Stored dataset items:
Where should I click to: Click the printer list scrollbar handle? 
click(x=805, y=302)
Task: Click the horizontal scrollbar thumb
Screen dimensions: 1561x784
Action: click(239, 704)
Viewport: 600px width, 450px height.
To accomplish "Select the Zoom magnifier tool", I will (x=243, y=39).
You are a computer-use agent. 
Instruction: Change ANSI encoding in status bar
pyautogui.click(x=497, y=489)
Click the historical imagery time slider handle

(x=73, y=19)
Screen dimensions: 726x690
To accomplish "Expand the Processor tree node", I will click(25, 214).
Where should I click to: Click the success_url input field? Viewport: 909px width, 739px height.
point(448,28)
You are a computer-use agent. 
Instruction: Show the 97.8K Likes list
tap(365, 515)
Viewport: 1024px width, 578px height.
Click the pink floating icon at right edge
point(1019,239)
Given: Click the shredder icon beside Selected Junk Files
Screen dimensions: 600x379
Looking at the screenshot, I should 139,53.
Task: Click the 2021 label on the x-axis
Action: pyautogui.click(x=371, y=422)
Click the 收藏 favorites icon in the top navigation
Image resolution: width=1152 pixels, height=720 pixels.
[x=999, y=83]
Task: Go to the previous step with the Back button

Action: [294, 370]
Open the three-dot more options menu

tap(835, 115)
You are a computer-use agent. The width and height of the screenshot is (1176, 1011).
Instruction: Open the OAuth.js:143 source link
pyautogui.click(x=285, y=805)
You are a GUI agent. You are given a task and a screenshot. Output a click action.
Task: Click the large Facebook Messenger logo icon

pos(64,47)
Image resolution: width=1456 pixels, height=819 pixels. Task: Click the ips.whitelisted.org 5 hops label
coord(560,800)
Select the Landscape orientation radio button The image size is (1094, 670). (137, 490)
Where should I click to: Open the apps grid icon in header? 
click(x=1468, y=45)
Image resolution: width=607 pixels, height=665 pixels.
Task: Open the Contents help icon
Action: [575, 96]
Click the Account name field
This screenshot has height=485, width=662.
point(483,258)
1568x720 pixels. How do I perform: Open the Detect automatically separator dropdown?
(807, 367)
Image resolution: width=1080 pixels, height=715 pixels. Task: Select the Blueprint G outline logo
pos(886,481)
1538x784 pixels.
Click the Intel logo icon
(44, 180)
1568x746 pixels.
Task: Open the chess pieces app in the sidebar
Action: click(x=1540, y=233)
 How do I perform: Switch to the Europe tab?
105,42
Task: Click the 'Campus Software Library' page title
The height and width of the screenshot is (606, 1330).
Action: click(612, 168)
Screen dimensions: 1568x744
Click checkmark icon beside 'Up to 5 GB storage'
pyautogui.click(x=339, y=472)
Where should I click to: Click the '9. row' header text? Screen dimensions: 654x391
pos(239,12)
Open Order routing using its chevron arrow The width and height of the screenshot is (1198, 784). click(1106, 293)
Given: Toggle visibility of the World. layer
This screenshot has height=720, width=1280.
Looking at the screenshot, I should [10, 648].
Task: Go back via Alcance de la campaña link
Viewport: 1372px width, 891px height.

● Job
Present every line of the listing as a JSON array of strings, one string per line, skipping blank lines.

● Task response
[
  "Where should I click to: Click the printer list scrollbar handle? ",
  "click(x=805, y=302)",
  "Task: Click the horizontal scrollbar thumb",
  "Screen dimensions: 1561x784",
  "Action: click(239, 704)",
  "Viewport: 600px width, 450px height.",
  "To accomplish \"Select the Zoom magnifier tool\", I will (x=243, y=39).",
  "You are a computer-use agent. ",
  "Instruction: Change ANSI encoding in status bar",
  "pyautogui.click(x=497, y=489)",
  "Click the historical imagery time slider handle",
  "(x=73, y=19)",
  "Screen dimensions: 726x690",
  "To accomplish \"Expand the Processor tree node\", I will click(25, 214).",
  "Where should I click to: Click the success_url input field? Viewport: 909px width, 739px height.",
  "point(448,28)",
  "You are a computer-use agent. ",
  "Instruction: Show the 97.8K Likes list",
  "tap(365, 515)",
  "Viewport: 1024px width, 578px height.",
  "Click the pink floating icon at right edge",
  "point(1019,239)",
  "Given: Click the shredder icon beside Selected Junk Files",
  "Screen dimensions: 600x379",
  "Looking at the screenshot, I should 139,53.",
  "Task: Click the 2021 label on the x-axis",
  "Action: pyautogui.click(x=371, y=422)",
  "Click the 收藏 favorites icon in the top navigation",
  "Image resolution: width=1152 pixels, height=720 pixels.",
  "[x=999, y=83]",
  "Task: Go to the previous step with the Back button",
  "Action: [294, 370]",
  "Open the three-dot more options menu",
  "tap(835, 115)",
  "You are a computer-use agent. The width and height of the screenshot is (1176, 1011).",
  "Instruction: Open the OAuth.js:143 source link",
  "pyautogui.click(x=285, y=805)",
  "You are a GUI agent. You are given a task and a screenshot. Output a click action.",
  "Task: Click the large Facebook Messenger logo icon",
  "pos(64,47)",
  "Image resolution: width=1456 pixels, height=819 pixels. Task: Click the ips.whitelisted.org 5 hops label",
  "coord(560,800)",
  "Select the Landscape orientation radio button The image size is (1094, 670). (137, 490)",
  "Where should I click to: Open the apps grid icon in header? ",
  "click(x=1468, y=45)",
  "Image resolution: width=607 pixels, height=665 pixels.",
  "Task: Open the Contents help icon",
  "Action: [575, 96]",
  "Click the Account name field",
  "This screenshot has height=485, width=662.",
  "point(483,258)",
  "1568x720 pixels. How do I perform: Open the Detect automatically separator dropdown?",
  "(807, 367)",
  "Image resolution: width=1080 pixels, height=715 pixels. Task: Select the Blueprint G outline logo",
  "pos(886,481)",
  "1538x784 pixels.",
  "Click the Intel logo icon",
  "(44, 180)",
  "1568x746 pixels.",
  "Task: Open the chess pieces app in the sidebar",
  "Action: click(x=1540, y=233)",
  " How do I perform: Switch to the Europe tab?",
  "105,42",
  "Task: Click the 'Campus Software Library' page title",
  "The height and width of the screenshot is (606, 1330).",
  "Action: click(612, 168)",
  "Screen dimensions: 1568x744",
  "Click checkmark icon beside 'Up to 5 GB storage'",
  "pyautogui.click(x=339, y=472)",
  "Where should I click to: Click the '9. row' header text? Screen dimensions: 654x391",
  "pos(239,12)",
  "Open Order routing using its chevron arrow The width and height of the screenshot is (1198, 784). click(1106, 293)",
  "Given: Toggle visibility of the World. layer",
  "This screenshot has height=720, width=1280.",
  "Looking at the screenshot, I should [10, 648].",
  "Task: Go back via Alcance de la campaña link",
  "Viewport: 1372px width, 891px height."
]